研究課題/領域番号 |
16K02699
|
研究機関 | 多摩美術大学 |
研究代表者 |
高梨 美穂 多摩美術大学, 美術学部, 准教授 (70756155)
|
研究期間 (年度) |
2016-04-01 – 2019-03-31
|
キーワード | 言語学 / ダイクシス / 直示動詞 / usage-based model / 使用依拠モデル |
研究実績の概要 |
本研究の目的は、直示動詞である「行く」「来る」の母語習得のメカニズムを明らかにし、使用依拠モデル(Tomasello2003)による 、言語と一般認知能力との関係解明に貢献することである。「行く」「来る」は、直示動詞であり、基本動詞でもあることから、意味の範囲も広く、6歳でも完全には習得されない(正高1999)といわれており、習得過程、習得が完成する時期については明らかになっていない。 従って、本研究では「行く」「来る」はどのような過程を経て習得し、その完成はいつ頃なのかを明らかにするべく調査を行っている。

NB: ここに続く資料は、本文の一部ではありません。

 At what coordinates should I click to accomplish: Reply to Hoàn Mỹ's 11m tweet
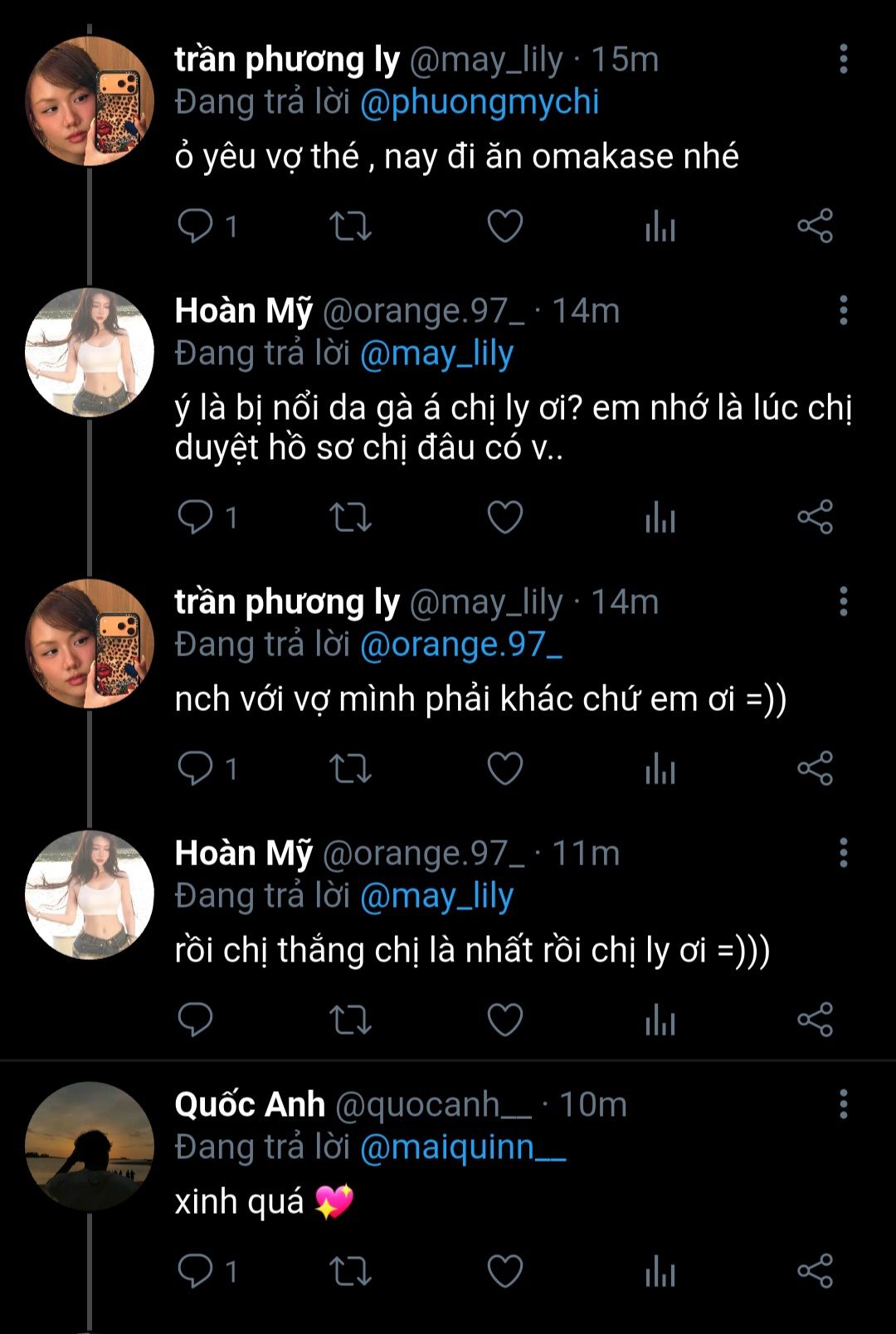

研究方法は、コーパスによる研究と、ビデオ実験による研究の2つである。 平成29 年度は、主として、コーパスによる分析を行った。コーパス分析に関しては、国立国語研究所『言語教育研究部資料 幼児のことば資料』およびCHILDESを用い、インプットとアウトプット双方の質的分析を行った。平成29年度現在では、4歳までのデータのコーディングと質的分析がほぼ終了している。主として本動詞に加えて、補助動詞としての「行く」「来る」の分析を行った。本動詞では、「行く」のほうが「来る」よりも初出も早く使用頻度も高かったが、補助動詞としての「行く」と「来る」ではそれとは違う結果であった。補助動詞「行く」「来る」はほぼ同時に現れはじめ、頻度は補助動詞「来る」の方が多かった。これには補助動詞「来る」のほうが「行く」よりも語彙としての種類が多く、また補助動詞「行く」「来る」の習得は、互いに関わり合っているためだと考えられる。現在、その成果を発表すべく、学会発表の準備に取り組んでいる。 習得には遊びを通しての学習が見られるため、子どもが触れる機会の多い媒体である絵本、童話にあらわれる「行く」「来る」の分析も併せて行った。こちらはもう少し分析、考察を進めた後、学会にて発表する予定である。
|
現在までの達成度 (区分) |
現在までの達成度 (区分)
3: やや遅れている
理由
平成28年度に予定していた研究協力依頼を行っていた機関での実験が、機関側の問題により実施が難しくなったため、別の機関と調整を行い、実験を実施した(平成28年度、平成29年度)。その際の調整に時間を要し、予定していた実験の予定計画が後ろ倒しとなったため、やや遅れが生じている。
|
今後の研究の推進方策 |
コーパス分析がほぼ終了したため、平成30年度はその成果を学会等で発表する予定である。その後、論文にまとめる。 実験データの収集がまだ残っているため、実験および分析を行う。8月中に実験を終了するように進めている。その後、実験データの分析を行う。
|
次年度使用額が生じた理由 |
平成28年度に予定を変えてコーパス分析から始めたため、それを完了すべく平成29年度も引き続きコーパス分析を優先させた。よって、ビデオ実験を後に行うことになり、計上していた人件費・謝金等を30年度にまわす必要性が生じた。 (使用計画) ビデオ実験を主に平成30年度に行う。そのため、平成29年度に計上していた人件費・謝金を使用する。また、実験を一部外部委託するため、平成29年度に計上していた旅費を一部人件費・謝金に充当する予定である。 当初予定していた情報収集、学会発表を平成30年度に行う。そのため平成30年度の旅費に充当し使用する予定である。